A geologist heads to the hills to study precariously perched boulders, which could provide clues to the frequency of the rare major quakes that shake the region.

By Ben McGrath

November 28, 2022

Illustration by João Fazenda

    Every now and then, the ground trembles, in some places more often and more dramatically than in others. New York is no California. Still, Brooklyn chimneys toppled and windows shattered in the summer of 1884, when a quake struck near Coney Island: magnitude 5, or thereabouts. (Seismometers were not then in wide circulation.) Anything larger, amid today’s infrastructure, would cause quite a bit of damage. But we have scant records about how frequently such a quake occurs. “Every thousand years, every ten thousand years, every million years?,” William Menke, a seismologist at Columbia’s Lamont-Doherty observatory, wondered recently, with the potential destruction of the metropolitan region in mind. “It makes a difference!” Many major earthquakes have occurred on the East Coast, he explained. We just don’t know when.

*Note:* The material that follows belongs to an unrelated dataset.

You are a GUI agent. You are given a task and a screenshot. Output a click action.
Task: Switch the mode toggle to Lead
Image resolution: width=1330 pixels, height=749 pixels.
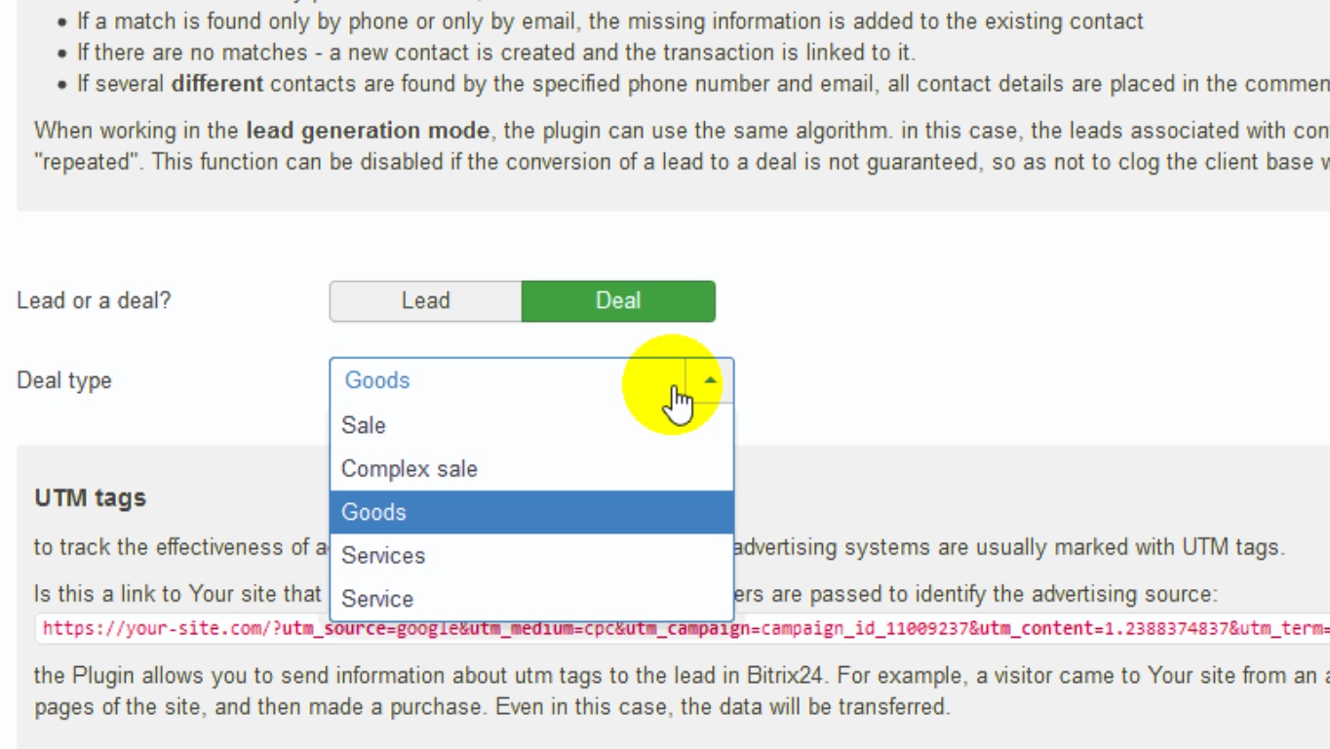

    Menke was hiking up a mountain in Harriman State Park, beside the Ramapo Fault, to try to fill in the gaps. He was in search of rocks whose shape and placement gave him a sense of existential comfort instead of dread. “That was the one that started me thinking about this,” he said, arriving at a bobsled-size boulder perched near the edge of a shallow cliff. “That must say something important about the amount of shaking that occurred since it was put up there. If there was a lot of shaking, it would have fallen.” A hiking companion couldn’t resist a futile push. The boulder was deposited there, of course, by a glacier. “Everything here reeks of the Ice Age,” Menke said. The last of the glaciers melted in these parts around fifteen thousand years ago. Auspicious.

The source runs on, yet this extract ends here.